Recent consensus forecasts indicate that over 85% of countries will experience slower growth this year compared to the previous year. This widespread slowdown isn’t surprising. Among the three major engines of the global economy, only the U.S. is showing robust growth, while the euro area is stagnating, and China’s economy is faltering. Excluding China, developing economies are projected to experience a substantial growth deceleration, dropping from 4.1% last year to 2.9% this year.

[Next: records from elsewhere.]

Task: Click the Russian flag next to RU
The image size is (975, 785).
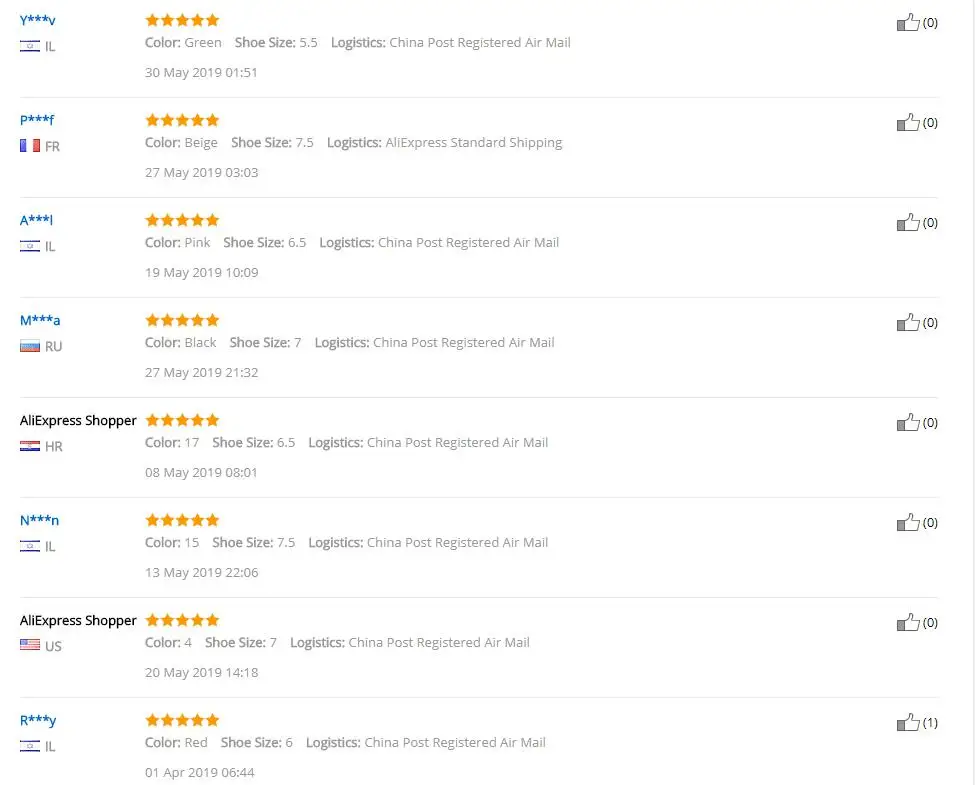Action: 30,346
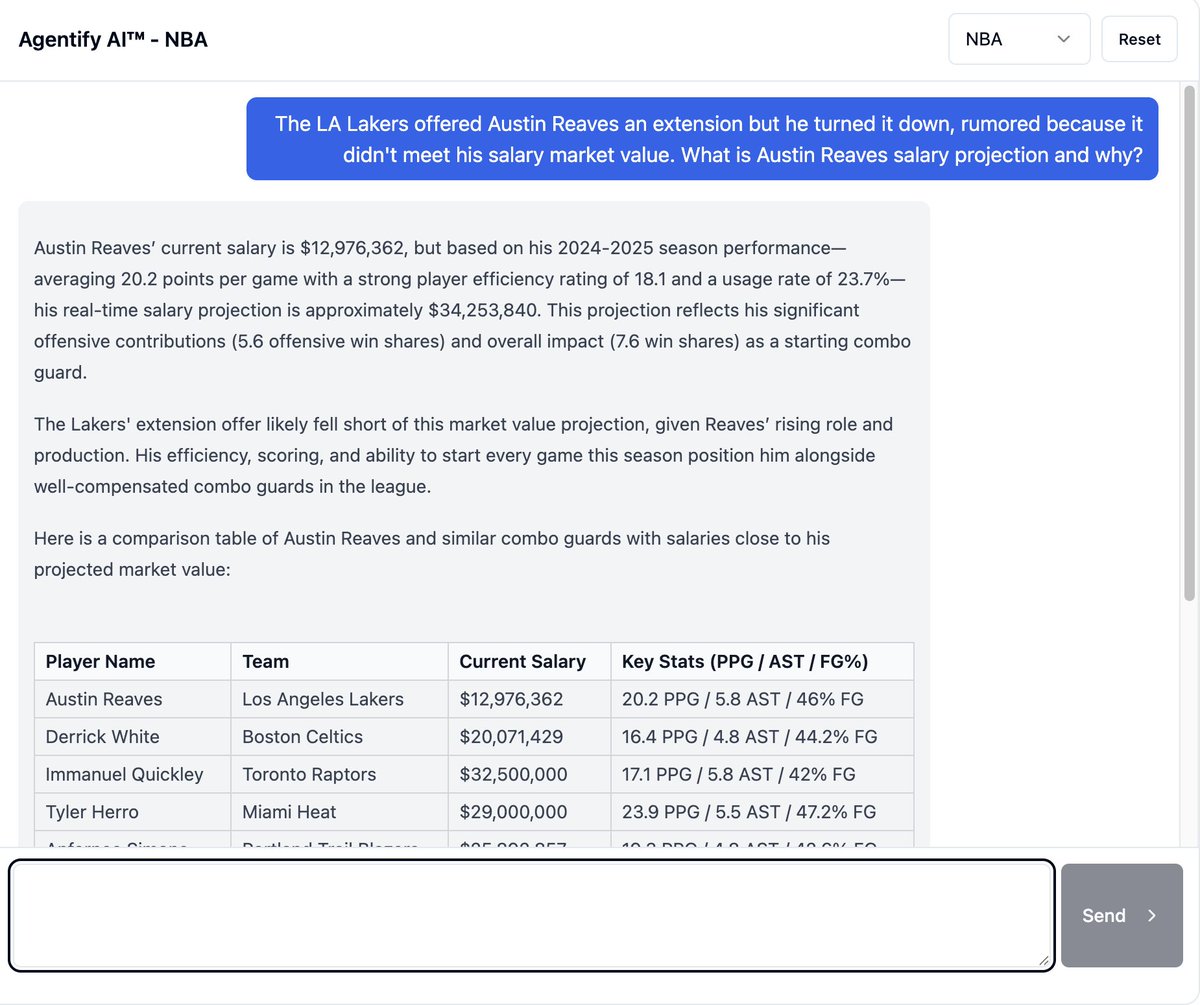Image resolution: width=1200 pixels, height=1005 pixels.
Task: Click inside the message input textarea
Action: [530, 915]
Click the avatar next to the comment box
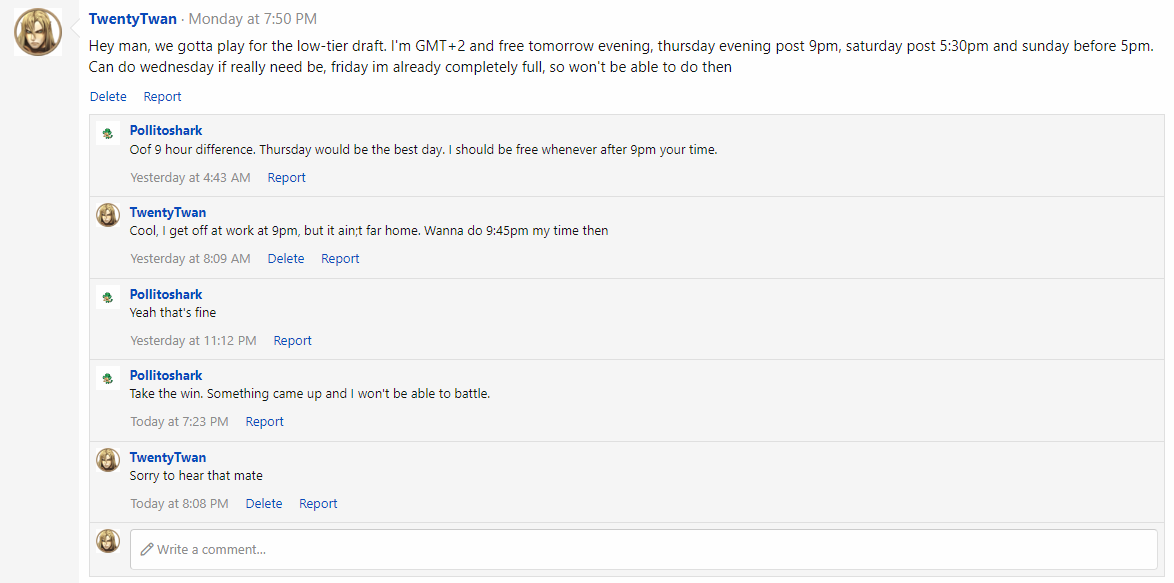Viewport: 1174px width, 583px height. point(108,541)
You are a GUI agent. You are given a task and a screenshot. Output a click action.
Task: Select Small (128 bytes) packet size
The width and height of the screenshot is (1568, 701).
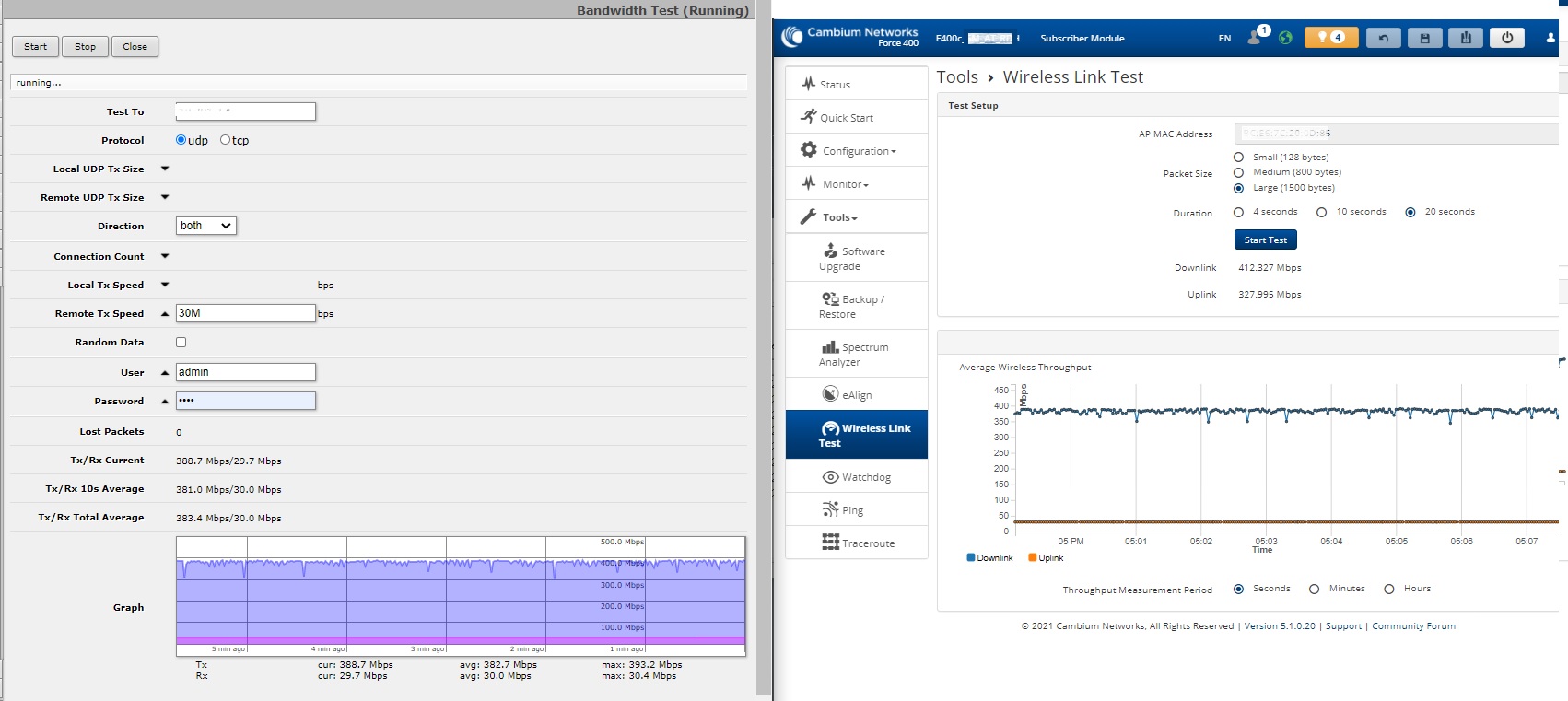click(x=1238, y=158)
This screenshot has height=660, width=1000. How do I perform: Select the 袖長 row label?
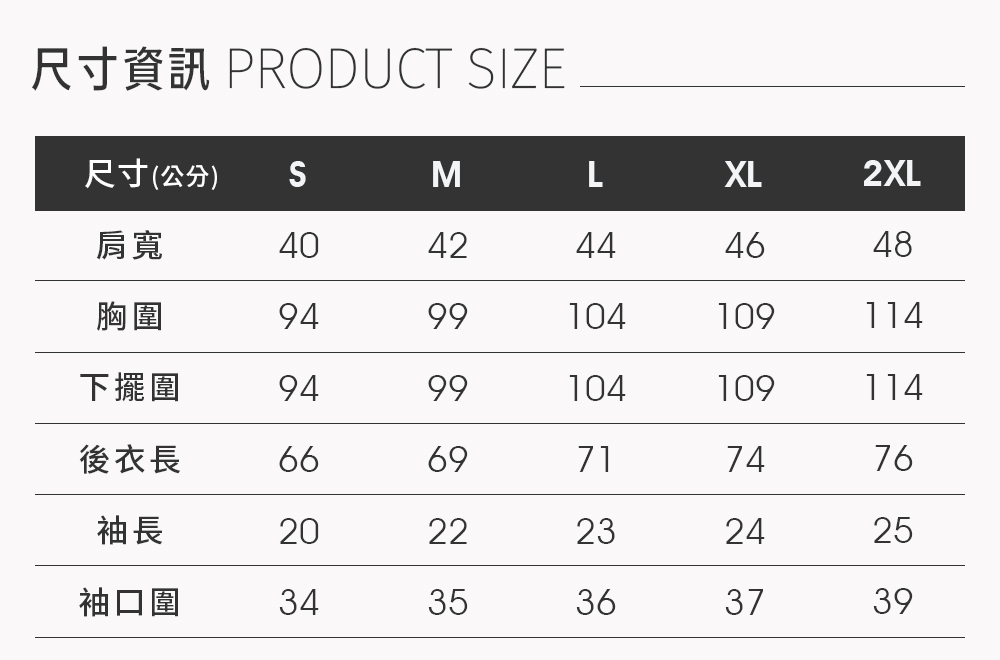130,531
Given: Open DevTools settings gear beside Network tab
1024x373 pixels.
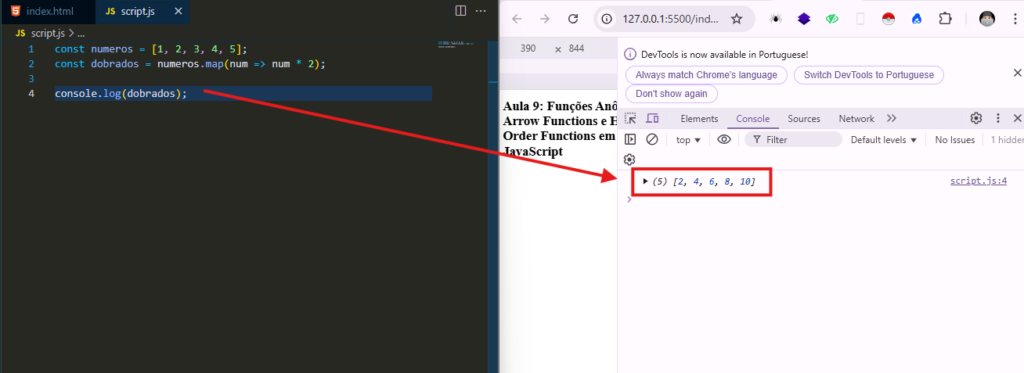Looking at the screenshot, I should 976,118.
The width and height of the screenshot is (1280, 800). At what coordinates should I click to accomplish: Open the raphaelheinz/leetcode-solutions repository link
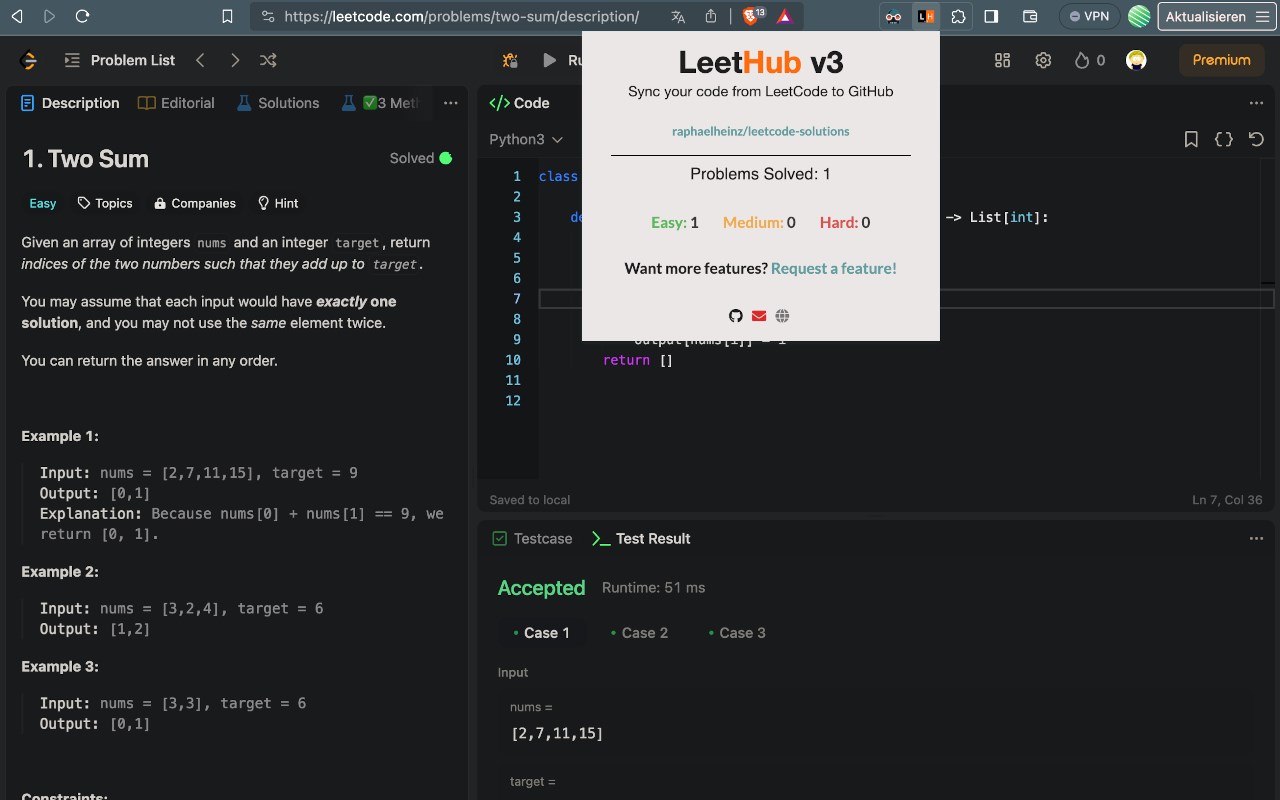point(761,131)
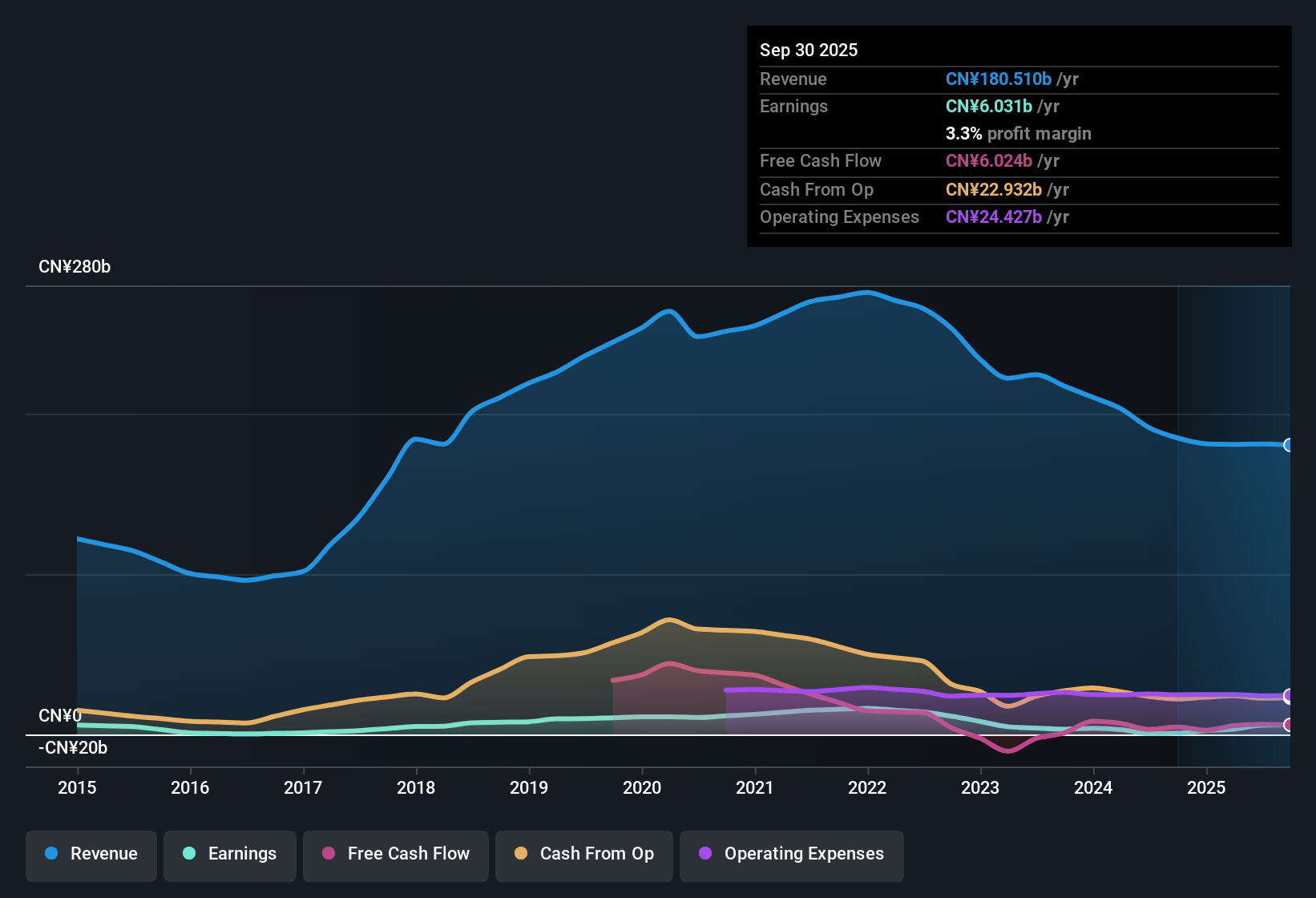Select the Earnings legend icon
Image resolution: width=1316 pixels, height=898 pixels.
pyautogui.click(x=189, y=854)
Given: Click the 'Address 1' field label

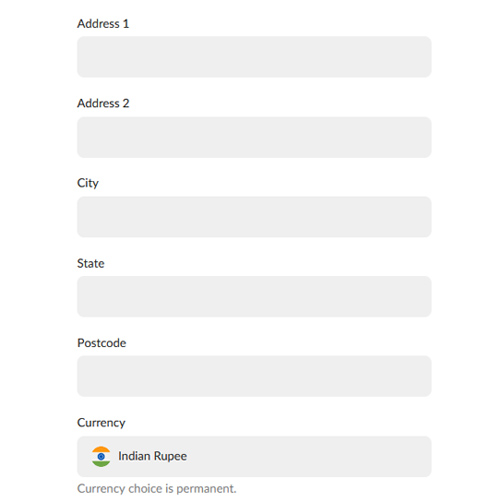Looking at the screenshot, I should click(103, 24).
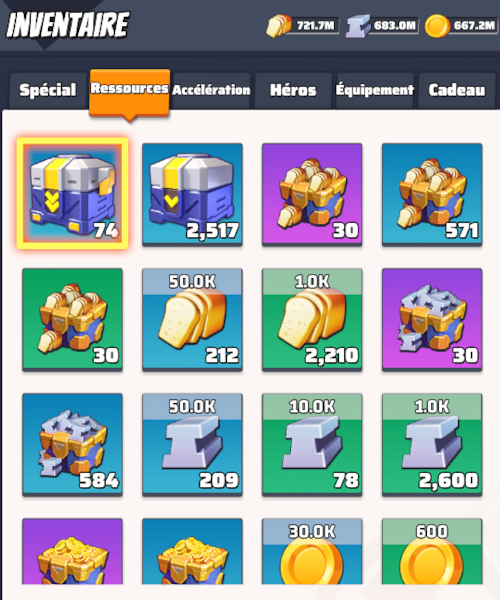Open the Cadeau tab
This screenshot has height=600, width=500.
(457, 91)
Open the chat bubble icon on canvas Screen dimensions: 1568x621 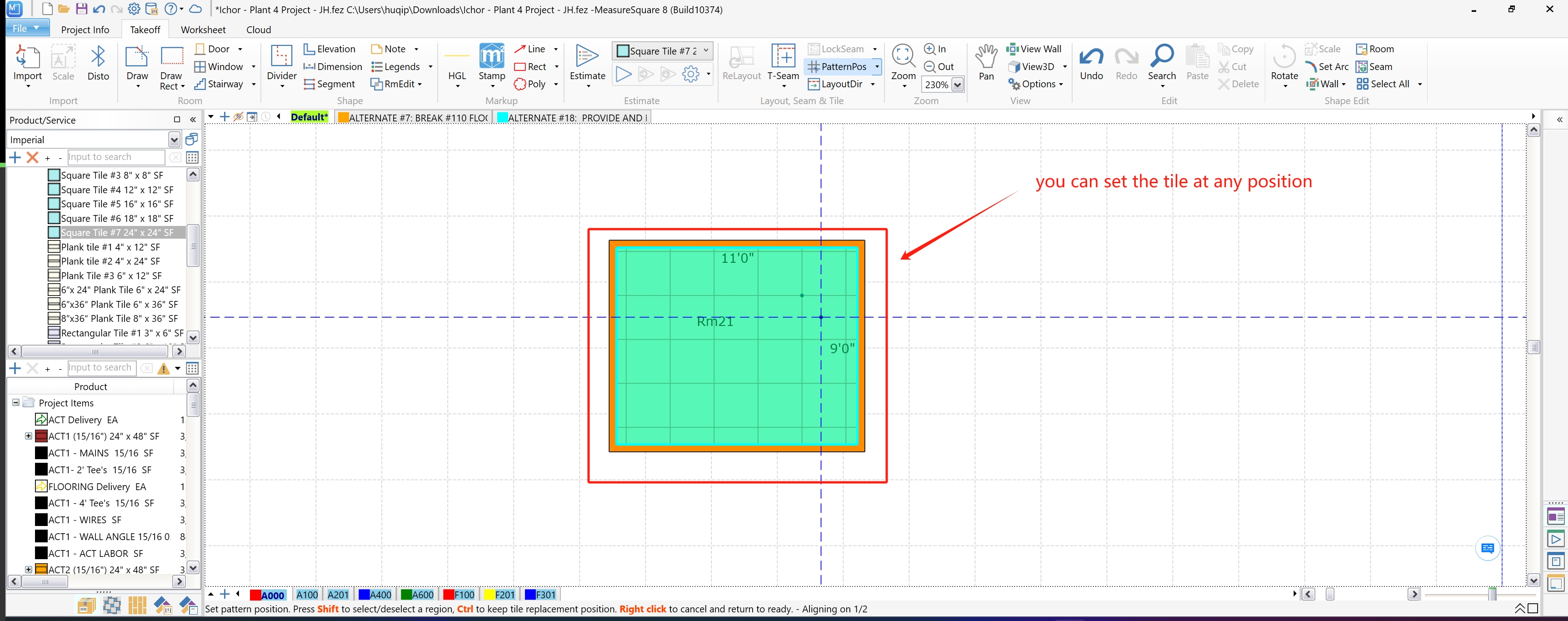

These trends have troubling implications. By the end of the next year, nearly 30% of developing economies’ populations will remain poorer than they were before the Covid-19 pandemic. The usual drivers of growth—trade and investment—are on the decline. Global trade growth is expected to sharply slow this year, falling to less than 2% from 6% in 2022. Investment growth in developing economies for this year and the next is anticipated to average a modest 4.2%, significantly below the 7.1% average seen in the first two decades of this century.
Food insecurity is also on the rise, exacerbated by the impacts of climate change. At the close of 2022, approximately 2.4 billion people—nearly a third of the global population—faced year-round challenges in accessing sufficient safe and nutritious food.
Addressing these challenges will undoubtedly be challenging, but it remains feasible. Policymakers, both domestically and globally, must resist the temptation of quick fixes and instead focus on implementing long-term growth-enhancing policies. With fiscal resources depleted and inflation still a concern, large-scale economic stimulus packages are not advisable at this time.
Structural policies can play a crucial role in reducing overall uncertainty and restoring confidence. Key strategies should encompass increasing investment to meet development and climate goals, enhancing public-spending efficiency, prioritizing vital infrastructure projects, improving governance frameworks and business environments, and streamlining regulatory processes. Global cooperation will be indispensable for accelerating the transition to clean energy, addressing climate change, and providing debt relief to countries grappling with mounting debt distress.
Although a few economies have demonstrated resilience, the global economy still faces substantial threats. Policymakers must remain committed to addressing these challenges, including curbing inflation, implementing comprehensive policy reforms, and striving for sustainable long-term growth and prosperity.